The Federal Court of Appeal upheld her decision (2004 FCA 359). Justice Robert Décary, writing for the Court, explained:
[7] . . . The purpose of subsection 231.2(2) is to protect both the third party with the information and the person concerned. The third party naturally wants to be sure, before it gives information to the Minister (which moreover here is confidential under paragraph 244(d) of the Bank Act) that it has a legal duty to do so. The person concerned is entitled to have his or her privacy respected to the extent provided by law. It is specifically to achieve this twofold objective that Parliament has limited the Minister’s power and required him to obtain prior judicial authorization, once the conditions mentioned in paragraphs 231.2(3)(a) and (b) are met.
[8] The Minister is seeking to do this here although subsection 231.2(2) does not intend him to do so. Additionally, the effect of accepting his interpretation of section 231.2 would be to invalidate subsections 231.2(2) and (3) and the protection they provide, since the Minister would be obtaining under subsection 231.2(1), without prior judicial consent, information concerning unidentified persons once he is not investigating or says he is not investigating those persons. The very purpose of subsections 231.2(2) and (3) is to protect unidentified persons who are not being investigated while making it possible in the interests of justice, and subject to judicial review, for information to be obtained on persons who are in fact under investigation.
[My emphasis.]
[15] For their part, the respondents in the present case first submit, based on R. v. McKinlay Transport Ltd., [1990] 1 S.C.R. 627, the following:
It is now trite law that to ensure the integrity of a self-reporting and self-assessing fiscal regime which depends on the honesty of its taxpayers, the MNR “must be given broad powers […] to audit taxpayers’ returns and inspect all records which may be relevant for the preparation of these returns”, whether or not he has reasonable grounds for believing that a particular taxpayer has breached the Act. Often it will be impossible to determine from the face of the return whether any impropriety has occurred in its preparation. A spot check or a system of random monitoring may be the only way in which the integrity of the tax system can be maintained.
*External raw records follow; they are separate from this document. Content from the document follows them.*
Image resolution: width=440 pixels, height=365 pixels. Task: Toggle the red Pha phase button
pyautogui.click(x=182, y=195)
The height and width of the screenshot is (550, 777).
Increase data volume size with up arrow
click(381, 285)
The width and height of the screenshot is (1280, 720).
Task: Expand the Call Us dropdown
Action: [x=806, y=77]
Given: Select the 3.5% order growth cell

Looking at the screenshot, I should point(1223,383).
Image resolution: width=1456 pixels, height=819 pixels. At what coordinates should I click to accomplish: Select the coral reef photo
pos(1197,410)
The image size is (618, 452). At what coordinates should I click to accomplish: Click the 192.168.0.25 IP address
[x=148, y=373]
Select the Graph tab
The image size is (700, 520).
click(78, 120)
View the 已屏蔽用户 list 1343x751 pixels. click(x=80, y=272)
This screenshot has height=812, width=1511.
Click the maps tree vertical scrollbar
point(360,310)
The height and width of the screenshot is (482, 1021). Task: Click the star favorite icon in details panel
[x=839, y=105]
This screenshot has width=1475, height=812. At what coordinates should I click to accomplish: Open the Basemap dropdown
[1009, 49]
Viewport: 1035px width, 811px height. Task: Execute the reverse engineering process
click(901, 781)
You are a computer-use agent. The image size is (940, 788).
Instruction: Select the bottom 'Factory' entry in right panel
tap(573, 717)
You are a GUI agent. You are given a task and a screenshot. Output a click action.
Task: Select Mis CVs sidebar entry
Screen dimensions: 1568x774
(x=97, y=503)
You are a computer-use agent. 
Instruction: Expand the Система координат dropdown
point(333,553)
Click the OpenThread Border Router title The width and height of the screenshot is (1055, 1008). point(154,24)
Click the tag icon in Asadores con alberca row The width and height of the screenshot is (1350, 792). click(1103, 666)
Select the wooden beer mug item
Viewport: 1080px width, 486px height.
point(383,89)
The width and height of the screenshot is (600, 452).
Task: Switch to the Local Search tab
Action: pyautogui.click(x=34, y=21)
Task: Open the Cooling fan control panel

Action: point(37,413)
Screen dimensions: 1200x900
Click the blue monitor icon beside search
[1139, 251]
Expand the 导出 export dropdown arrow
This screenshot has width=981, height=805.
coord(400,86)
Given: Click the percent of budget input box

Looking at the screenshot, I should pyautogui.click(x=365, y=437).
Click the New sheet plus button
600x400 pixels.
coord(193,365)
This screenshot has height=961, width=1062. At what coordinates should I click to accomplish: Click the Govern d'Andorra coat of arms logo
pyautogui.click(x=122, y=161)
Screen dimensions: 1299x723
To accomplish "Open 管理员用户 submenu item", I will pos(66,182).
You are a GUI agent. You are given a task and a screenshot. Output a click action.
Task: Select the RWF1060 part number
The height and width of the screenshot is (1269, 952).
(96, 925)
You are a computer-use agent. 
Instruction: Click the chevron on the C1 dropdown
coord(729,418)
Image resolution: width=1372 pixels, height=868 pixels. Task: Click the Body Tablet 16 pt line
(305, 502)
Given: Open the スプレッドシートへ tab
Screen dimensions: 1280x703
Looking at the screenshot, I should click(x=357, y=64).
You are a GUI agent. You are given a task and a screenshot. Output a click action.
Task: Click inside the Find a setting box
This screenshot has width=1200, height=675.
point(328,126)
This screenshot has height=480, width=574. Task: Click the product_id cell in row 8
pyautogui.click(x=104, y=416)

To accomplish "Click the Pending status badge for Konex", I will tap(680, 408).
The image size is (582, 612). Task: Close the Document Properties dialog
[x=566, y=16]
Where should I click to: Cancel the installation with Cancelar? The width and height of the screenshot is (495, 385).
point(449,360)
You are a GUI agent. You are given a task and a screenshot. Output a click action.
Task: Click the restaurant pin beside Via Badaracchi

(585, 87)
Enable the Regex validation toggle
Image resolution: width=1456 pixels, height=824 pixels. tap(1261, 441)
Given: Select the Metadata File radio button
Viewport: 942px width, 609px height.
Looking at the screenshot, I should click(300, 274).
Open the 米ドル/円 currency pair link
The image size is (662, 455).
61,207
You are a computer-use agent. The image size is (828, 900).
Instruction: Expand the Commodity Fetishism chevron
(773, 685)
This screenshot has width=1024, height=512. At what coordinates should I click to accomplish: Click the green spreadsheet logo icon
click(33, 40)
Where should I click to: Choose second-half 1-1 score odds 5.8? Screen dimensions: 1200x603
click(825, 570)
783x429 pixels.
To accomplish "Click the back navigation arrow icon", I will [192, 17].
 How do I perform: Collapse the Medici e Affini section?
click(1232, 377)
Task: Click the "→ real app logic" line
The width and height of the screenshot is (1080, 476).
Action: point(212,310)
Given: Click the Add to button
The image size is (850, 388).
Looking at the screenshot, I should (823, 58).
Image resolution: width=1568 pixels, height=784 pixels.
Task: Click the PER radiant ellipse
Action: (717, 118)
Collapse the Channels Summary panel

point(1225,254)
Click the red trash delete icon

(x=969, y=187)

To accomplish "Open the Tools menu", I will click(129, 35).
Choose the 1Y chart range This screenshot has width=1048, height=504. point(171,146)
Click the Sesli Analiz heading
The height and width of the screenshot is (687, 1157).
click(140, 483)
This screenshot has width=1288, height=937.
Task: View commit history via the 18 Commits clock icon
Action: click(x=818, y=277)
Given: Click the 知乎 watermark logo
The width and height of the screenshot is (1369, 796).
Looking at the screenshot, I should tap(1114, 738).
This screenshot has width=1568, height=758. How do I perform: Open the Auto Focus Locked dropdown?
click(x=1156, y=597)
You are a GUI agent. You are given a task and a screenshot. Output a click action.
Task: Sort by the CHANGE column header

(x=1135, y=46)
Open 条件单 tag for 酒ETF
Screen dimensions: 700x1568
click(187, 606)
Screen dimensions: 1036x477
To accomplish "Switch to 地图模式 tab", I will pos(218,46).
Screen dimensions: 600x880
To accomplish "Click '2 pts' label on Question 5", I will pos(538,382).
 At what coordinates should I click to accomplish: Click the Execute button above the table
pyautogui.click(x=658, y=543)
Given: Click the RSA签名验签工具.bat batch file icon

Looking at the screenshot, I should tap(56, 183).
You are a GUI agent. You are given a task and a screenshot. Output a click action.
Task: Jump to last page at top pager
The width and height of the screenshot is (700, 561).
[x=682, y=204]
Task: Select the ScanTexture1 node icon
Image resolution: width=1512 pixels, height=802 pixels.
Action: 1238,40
The scope of documents and information that may be sought by the MNR is much wider that those which must be statutorily recorded, kept or made, and includes those a taxpayer would expect to be protected under s.8 of the Canadian Charter of Rights and Freedoms.
[16] Referring specifically to subsections 231.2(1) to (3) of the ITA, the respondents further submit:
Inter alia, the MNR may request any person to provide information or communicate documents concerning him- or herself or a third party, irrespective of their relationship, whether the information or documents concerns known or unknown persons. . . .
Disclosure to the MNR is mandatory from the moment the criteria set out in subs. 231.2(1) is met. . . .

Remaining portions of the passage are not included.